Besen-Cassino says one of the reasons why girls stay in freelance work longer is because of their informal networks. “Those little networks make it easier for [girls] to find the jobs, but they also make it harder for them to move out of those jobs. They’re told, ‘We need you, the child needs you, stay a little bit longer.’ And those networks also make it hard to ask for money and negotiate pay.”
To supplement her analysis, Besen-Cassino also interviewed 38 babysitters (35 female and three male). Through these conversations, she found that gender stereotypes appear to impact the work young caretakers do. “I noticed the parents treated [the male babysitters] very differently,” she says. “Their time was valued more, they got paid more, and they weren’t asked to do other stuff, like light housework or cooking. They went there, they got paid, and when their shift was over, they went home.”
One interview subject in particular really stuck with Besen-Cassino: The woman, Emily, started babysitting for a family when she was 12 years old, tasked with watching one kid. By the time Besen-Cassino spoke to her, she was a college undergrad and the family had grown to four kids. “Her job description went from babysitting for a couple of hours on a Friday night and basically watching TV and doing her homework to full-time care of four kids at the same time,” she says. “But her pay was unchanged, and at the end of working for that family, she also had a lot of unpaid hours.”
"As we’re socializing teenagers into the workforce, one unintended consequence is that we’re socializing them into the problems of the workforce"
“At the end,” Besen-Cassino continues, “what she was socialized into was not asking for money, having a lot of out-of-pocket expenses, and she was taken advantage of. I think her spirit was broken. As we’re socializing teenagers into the workforce, one unintended consequence is that we’re socializing them into the problems of the workforce. We teach them that there is gender inequality when you negotiate and you don’t get [what you’re asking for], when you have a lot of unpaid hours.”
Of course, she adds, race and class position also play a huge role in the teen workforce, as it does in the adult workforce. “While affluent white [young] women are sought after,” Besen-Cassino writes in her book, “lower-income women of color have a much harder time finding jobs, take longer to find jobs, are often shut out of the workforce, and often settle for lower-paying fast-food jobs, resulting in a wider wage gap.” A wider gap, in fact, continues well into adulthood between white women and women of color: Black women earn about 63 percent of what white men make, compared to the 80 percent that white women take home.
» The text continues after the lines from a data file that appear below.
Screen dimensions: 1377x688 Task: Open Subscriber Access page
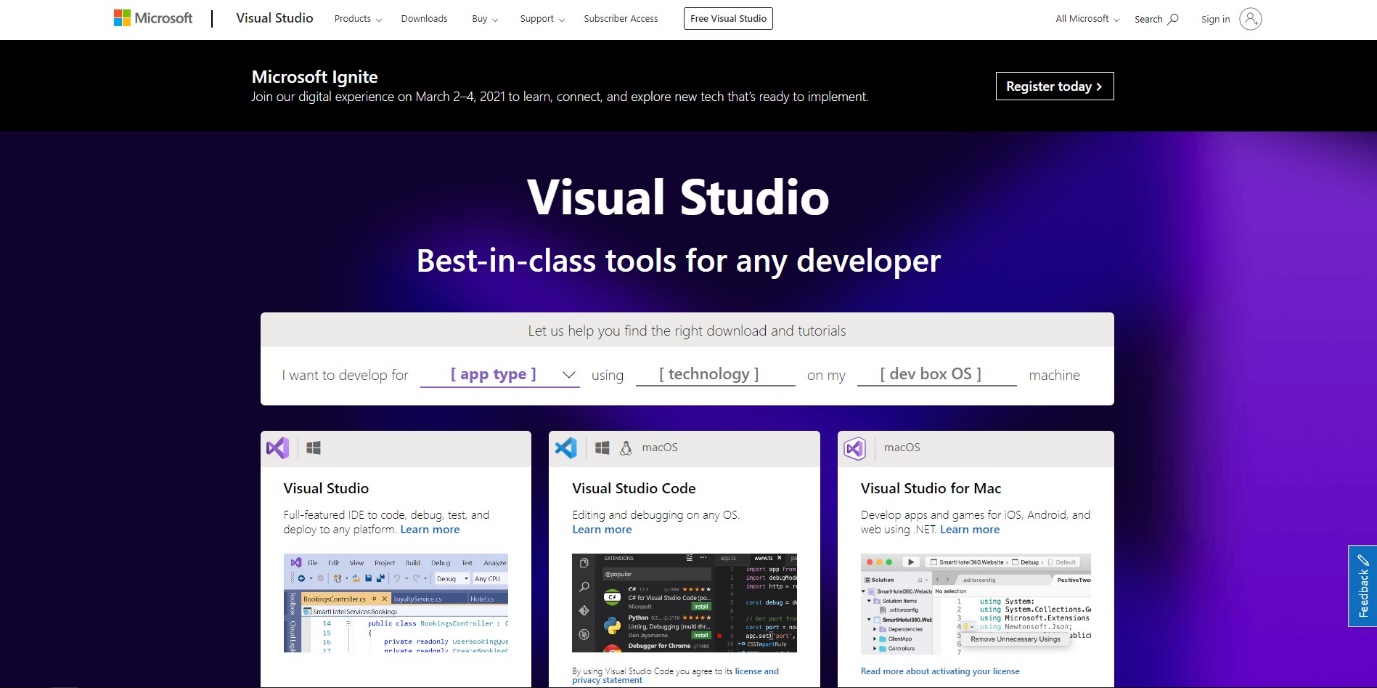click(620, 19)
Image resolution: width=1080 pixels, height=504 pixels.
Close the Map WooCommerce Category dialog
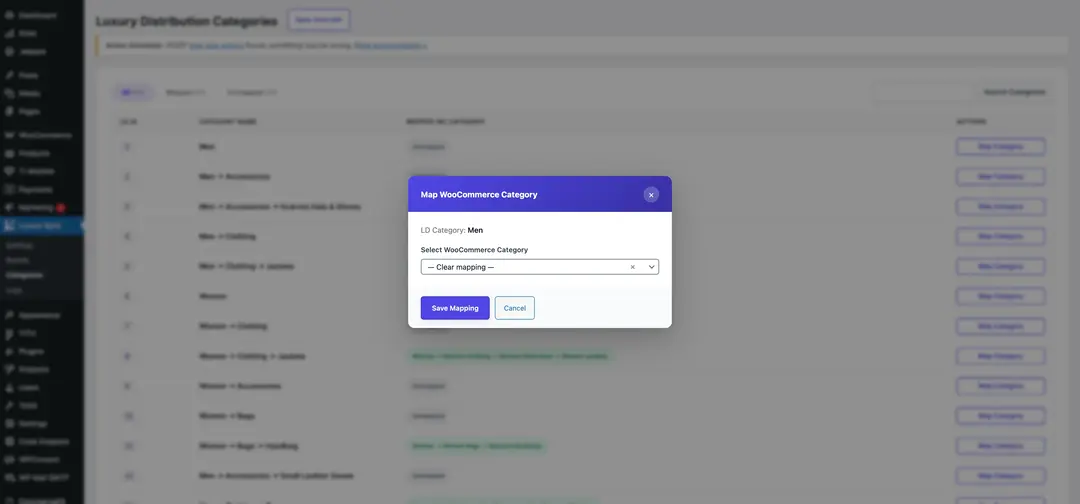651,195
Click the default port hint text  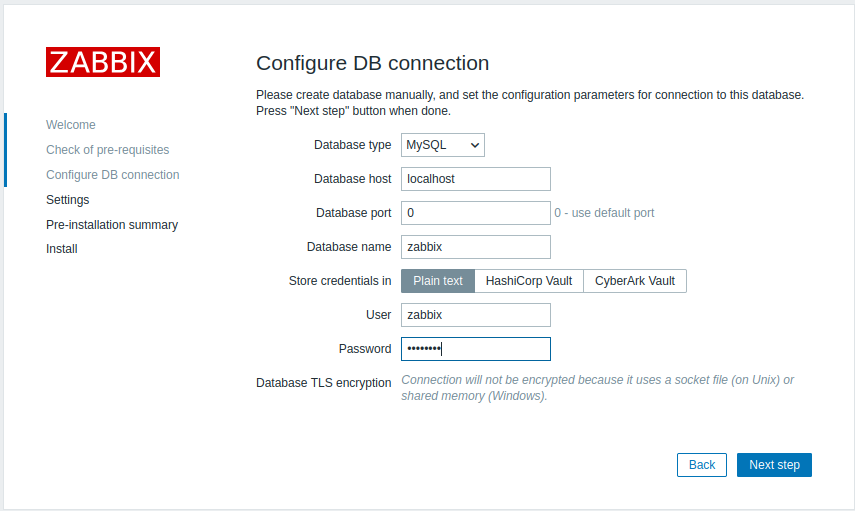point(604,213)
Besen-Cassino also found that these early jobs have serious long-term effects on girls. She analyzed a longitudinal data set that followed teens into adulthood, where most often they’d taken jobs unrelated to the work they did as adolescents, and concluded that women who worked part-time as teens actually make less than their male counterparts as adults—about $2,000 a year less.
Work is such a central part of young people’s lives, she says. That’s why it’s so important to have more public discussions about the pay gap and more transparency into earnings so that girls are better equipped to ask for what they deserve.
“When you talk to some young people,” Besen-Cassino continues, “they see the pay gap as something that will happen down the line, that it’s not their immediate problem. But in fact, it is their immediate problem.”